I was really honored to be selected as a media blogger for the Indianapolis 500 this year (I’m covering it at my Laughing Stalk humor blog). I’m sitting up here with a lot of local talent, although there are a lot of empty seats right now (I’m in Dennis Neal’s seat from WLW radio in Cincinnati).
I learned a long time ago that there are a couple of unwritten (and written) rules for media people. And if you’re interested in being a guest blogger for a sports team or major event, you need to follow these rules. They’re the same ones the big-J Journalists follow every day. (“Big-J Journalist” implies that these people are serious journalists who make their living writing and producing important work. These guys look down on bloggers, because we’re not serious or well accepted in journalistic circles.)
- Never geek out. You were probably invited because you’ve got a passion for writing and for the team you’re covering. However, you’re the media now. You’re not a fanboy who bumped into your favorite player at a McDonald’s. Play it cool, be mature, and don’t try to be their buddy. You’re there to get a story, just like the real Journalists (see, I even used a big J), so act your age and get it done.
- Never ask for autographs or photos. My friend Amanda, who writes Red Hot Mama, the Cincinnati Reds/National League Central fan blog, said she once tried to get some media credentials for a Reds game, and was told it would never happen. It seems the year before, they allowed a blogger into the locker room, but the guy geeked out and asked for autographs and photos with the players. The guy turned into a total fanboy and gave the PR staff the only reason they would ever need to not invite bloggers to cover the team again. Now, we can argue the Reds are missing some great PR and coverage, but until that PR director leaves, he’s willing to give it up to avoid the hassles and headaches.
- Blogging is not big-J Journalism. And it never will be if you don’t act like it. Sure there are writers like Chris Brogan, Jason Falls, and even political writers like Matt Drudge and the Daily Kos are all professional bloggers and speakers. They take their reputations and brands seriously, and work hard to make blogging an accepted form of media. If you’re going to be a serious blogger — and maybe we should start calling ourselves big-B Bloggers — write your blog as if you have a serious brand to promote.
- On the other hand, you’re not there to write fluff either. Don’t feel like you have to be the company yes man on anything. I was eating lunch today with a reporter who had also been a blogger for his newspaper. He wrote a not-so-nice post about one of the racers and his wife last year, and was griped at by the racer’s staff via email. While he is no longer blogging for his paper, he is still employed by them. He still writes critical pieces if he needs to, and realizes he’s not there to be the PR mouthpiece of the racers or their teams. The takeaway: if you find or see something that could be seen as negative, write about it anyway. Do it respectfully, and treat it like a big-J Journalist would. Write the facts, keep your opinion out of it, and be a professional.

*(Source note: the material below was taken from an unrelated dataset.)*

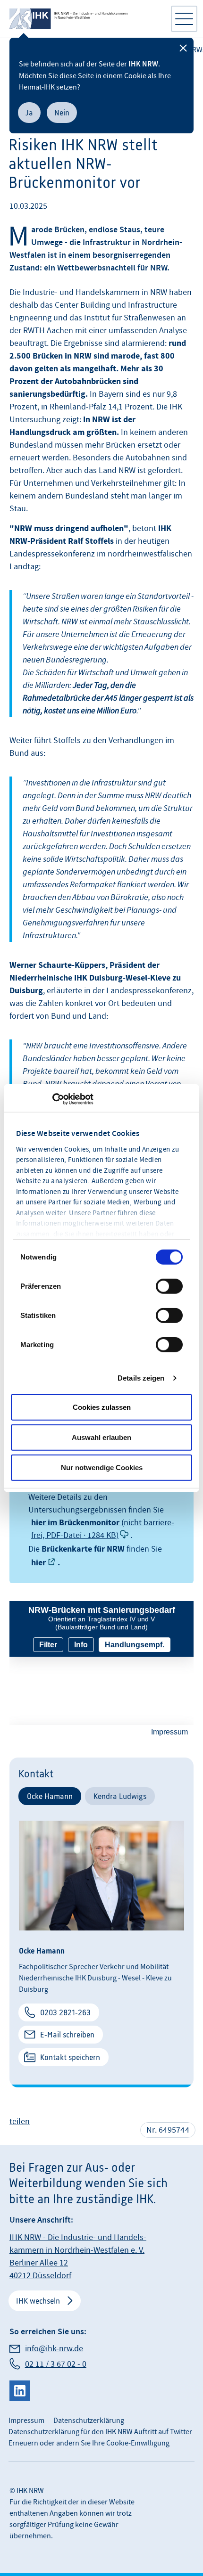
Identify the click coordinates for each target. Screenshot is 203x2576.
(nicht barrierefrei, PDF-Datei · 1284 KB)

Bloggers are still getting a bad rap from most of the mainstream media as being an unreliable source of news. And it will be, until we change our reputation and quality of work. That, and when the newspapers all go out of business, and network news is replaced by cable news and, well, blogs.
Until that time, as you grow your reputation and reach as a quality Big-B Blogger, practice journalistic techniques. Read books on newspaper writing (it’s still the gold standard of writing quality and ability), use Associated Press writing style, and study as many newspaper writers as you can.
But most importantly, for the love of God, don’t geek out.